Tholme Merendi était un humain d'une cinquantaine d'année, aux traits graves et accusés. Ses larges yeux d'azur brillaient sous des arcades profondes et un front largement barré de rides précoces. Au moins aussi grand et solidement bâti que Qui-Gon, il en imposait tout autant. A la différence que si l'aura de Jinn était tout ardeur et électricité, perpétuellement réceptive au moment présent, celle de Tholme impressionnait par son calme et sa sérénité, reflet de la sagesse que l'on devinait dans tous les aspects de sa personne.
Si les deux hommes ne pouvaient se supporter, la raison devait en être majeure, car leur association eut put être des plus profitables. Or donc, leurs regards clairs se croisèrent, se retinrent, tandis que ceux de leurs Padawans s'affrontaient encore, à quelques pas.
- Alors vous jugez ma Padawan trop sûre d'elle ? reprit Qui-Gon avec une irritation non dissimulée. Qu'est-ce qui vous permet de la juger comme telle ?
- L'expérience, répondit Tholme avec un calme olympien. Elle est douée, certes. Et cette donne qu'elle laisse à Quinlan, ce n'est qu'une marronade d'adolescente. Cependant, j'en ai vu des comme elles se casser les dents pour bien moins... Votre précédente expérience ne vous a donc pas éclairé à ce sujet, mon ami ?
Les joues de Qui-Gon virèrent à l'écarlate, tandis que ses lèvres blanchissaient de façon stupéfiante. Si Tholme voulait parler de son ancien Apprenti, celui qui avait si mal tourné et qu'il avait du tuer de sa main... Un coup de poignard n'aurait pas pu déchirer plus profond le cœur de Qui-Gon.
- Xanatos... reprit Jinn en se forçant au calme le plus élémentaire, alors qu'il bouillait de colère. Xanatos était orgueilleux, mais ce n'est pas là la cause de sa chute, Tholme. Il était aveuglé... Par son clan, son statut. Il a été abusé. Edriel n'a pas ces handicaps. Elle est...
Un bourdonnement chuintant, du au choc de deux lames d'énergie, résonna violemment, mettant un terme à la discussion. Les regards des deux Maîtres convergèrent vers la passe d'armes enragée qui venait de s'engager alors qu'ils parlaient.

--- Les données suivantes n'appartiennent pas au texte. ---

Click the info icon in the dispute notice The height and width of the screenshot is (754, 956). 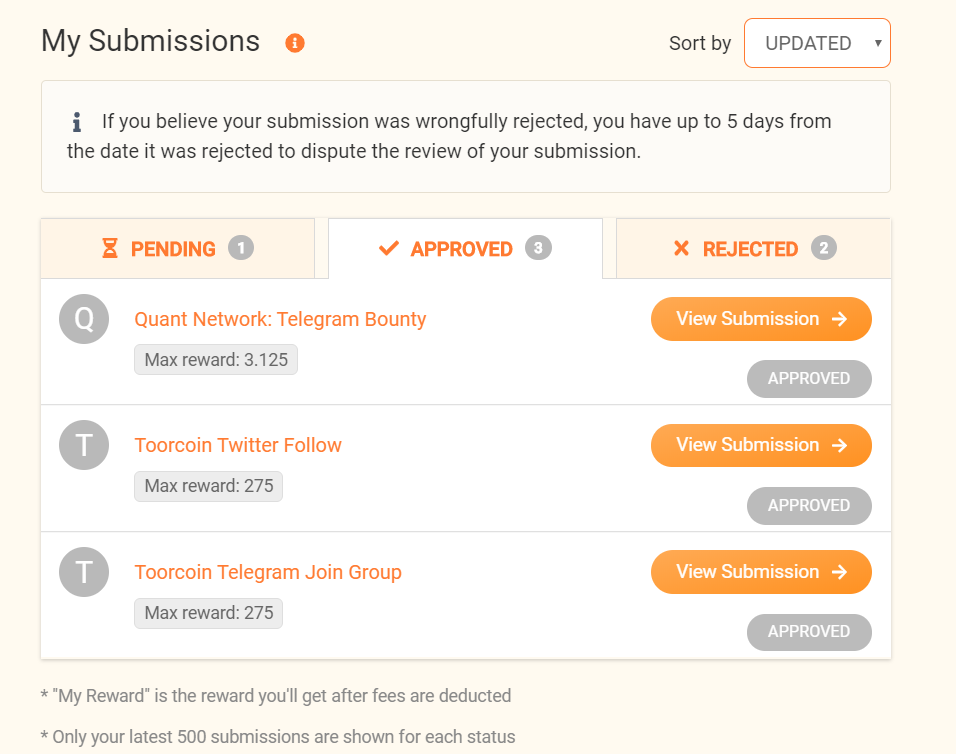tap(76, 123)
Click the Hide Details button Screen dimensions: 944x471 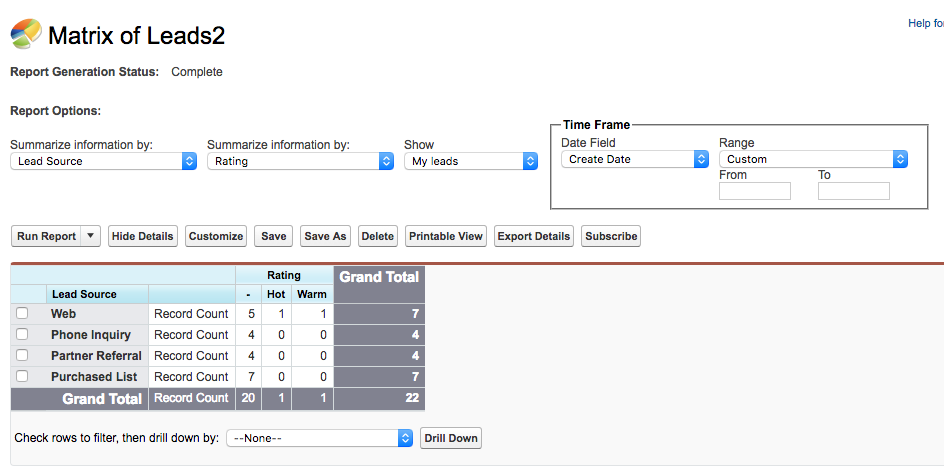pos(143,236)
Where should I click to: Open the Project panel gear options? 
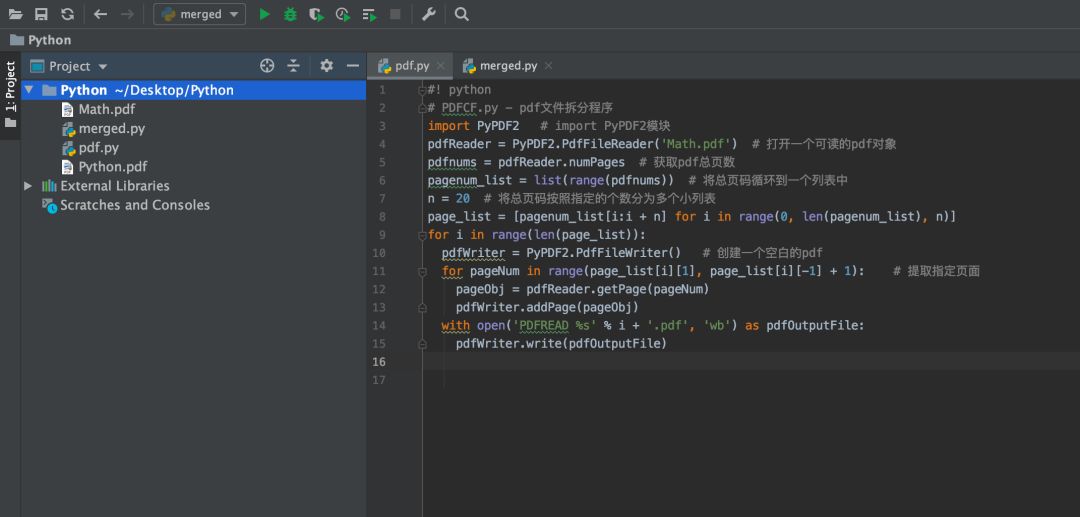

Lorsque Quinlan avait élevé sa lame d'émeraude, Edriel n'avait pas bougé. Quand il l'avait abaissé, sans hésitation, un éclair doré avait soudain surgi au poing de l'Elfe, et contré le sabre-laser vert dans un crépitement d'étincelles. La jeune fille avait dénoué sa lame d'un geste rapide et gracieux, exécuté un flip élégant en arrière. Elle s'était immobilisé trois pas plus loin, pour contempler son ami d'un œil narquois en même temps que pour le jauger avec attention. Et puis elle s'était relancée à l'attaque, brusquement, sans avertir. Quinlan, surpris un instant, l'attendait pourtant. Les sabres-lasers s'étaient à nouveau entrechoqués avec violence.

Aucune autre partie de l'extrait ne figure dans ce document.